Toppserien
- Season: 1996
- Champions: Trondheims-Ørn 3rd title
- Relegated: Haugar Gjelleråsen
- Matches: 90
- Goals: 364 (4.04 per match)
- Top goalscorer: Randi Leinan (27 goals)

= 1996 Toppserien =

The 1996 season of the Toppserien, the highest women's football (soccer) league in Norway, began on 21 April 1996 and ended on 13 October 1996.

18 games were played with 3 points given for wins and 1 for draws. Number nine and ten were relegated, while two teams from the First Division were promoted through a playoff round.

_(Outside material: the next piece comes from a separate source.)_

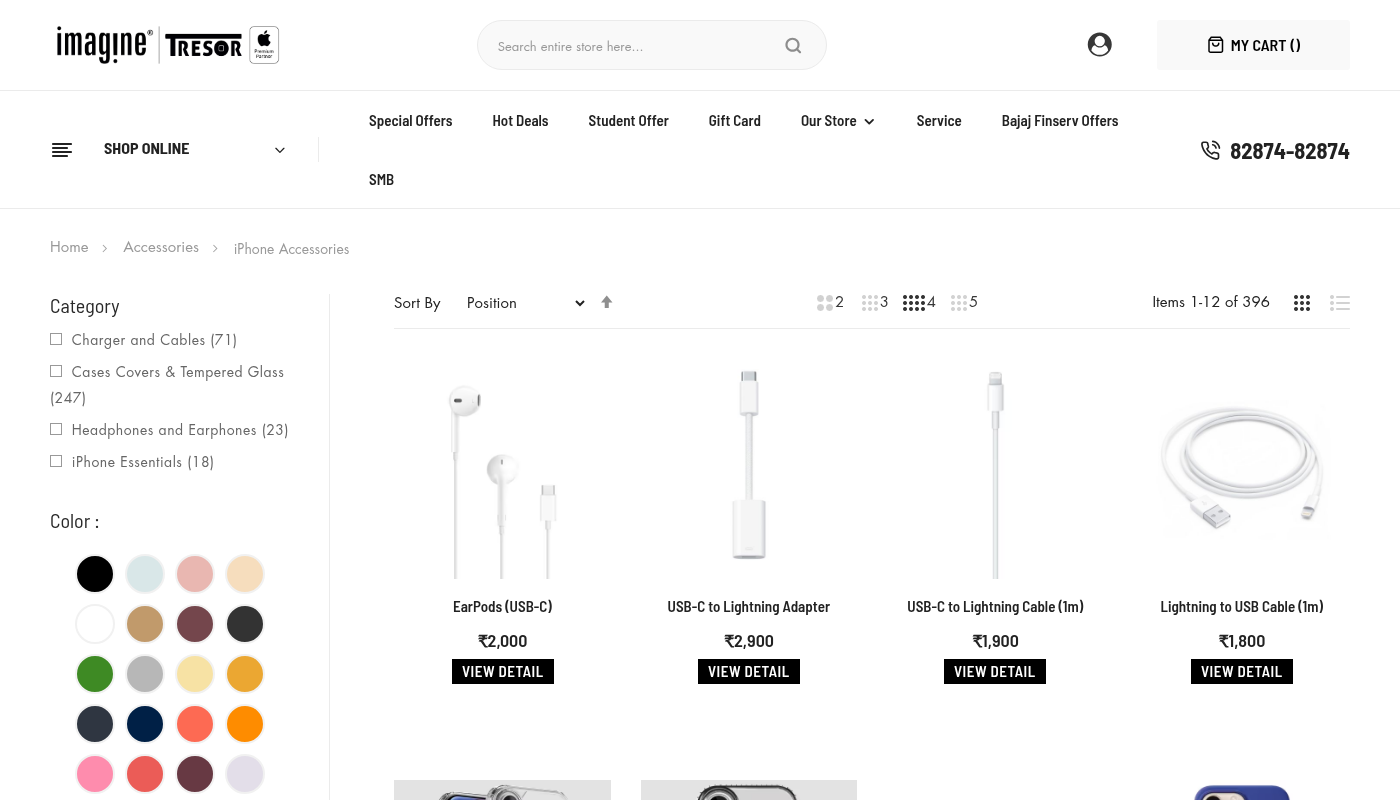Screen dimensions: 1400x800
Task: Switch to list view mode
Action: [1340, 303]
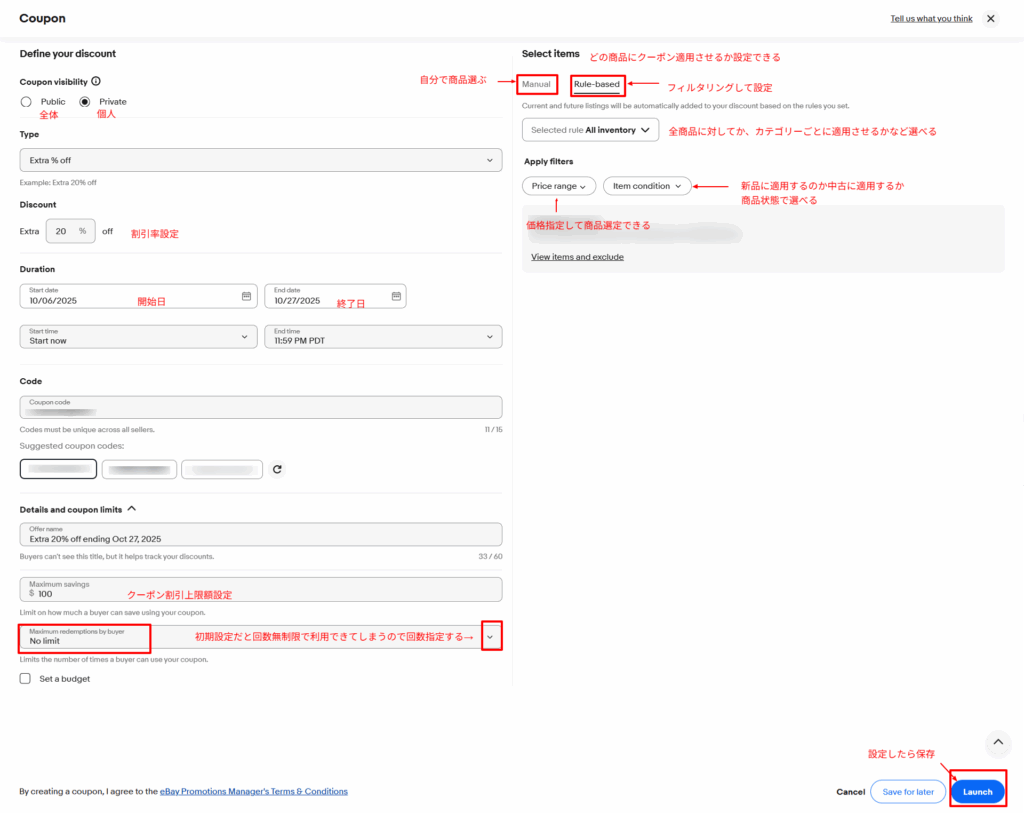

After the season had ended, Sprint/Jeløy changed its name to Athene Moss.

Trondheims-Ørn won the league, losing only one game.

==League table==

| Pos | Team | Pld | W | D | L | GF | GA | GD | Pts | Relegation |
| 1 | Trondheims-Ørn (C) | 18 | 16 | 1 | 1 | 85 | 20 | +65 | 49 |  |
| 2 | Sandviken | 18 | 12 | 2 | 4 | 43 | 19 | +24 | 38 |  |
| 3 | Asker | 18 | 10 | 1 | 7 | 41 | 27 | +14 | 31 |
| 4 | Kolbotn | 18 | 8 | 4 | 6 | 41 | 40 | +1 | 28 |
| 5 | Klepp | 18 | 7 | 6 | 5 | 30 | 31 | −1 | 27 |
| 6 | Sprint/Jeløy | 18 | 6 | 5 | 7 | 26 | 31 | −5 | 23 |
| 7 | Bøler | 18 | 4 | 5 | 9 | 23 | 42 | −19 | 17 |
| 8 | Setskog/Høland | 18 | 5 | 2 | 11 | 35 | 57 | −22 | 17 |
| 9 | Haugar (R) | 18 | 4 | 4 | 10 | 18 | 36 | −18 | 16 | Relegation to First Division |
| 10 | Gjelleråsen (R) | 18 | 0 | 6 | 12 | 22 | 61 | −39 | 6 |

==Top goalscorers==
- 27 goals:
  - Randi Leinan, Trondheims-Ørn
- 12 goals:
  - Marianne Pettersen, Gjelleråsen
  - Silvi Jan, Kolbotn
  - Åse Iren Steine, Sandviken
- 11 goals:
  - Anne Nymark Andersen, Sandviken
- 10 goals:
  - Hege Gunnerød, Asker
  - Kjersti Thun, Asker
  - Britt Monica Andreassen, Bøler
  - Unni Lehn, Trondheims-Ørn
- 9 goals:
  - Heidi Eivik, Trondheims-Ørn
  - Brit Sandaune, Trondheims-Ørn
- 8 goals:
  - Katrin Skarsbø, Sprint/Jeløy

==Promotion and relegation==
- Haugar and Gjelleråsen were relegated to the 1. divisjon.
- Verdal and Bjørnar were promoted from the 1. divisjon through play-offs.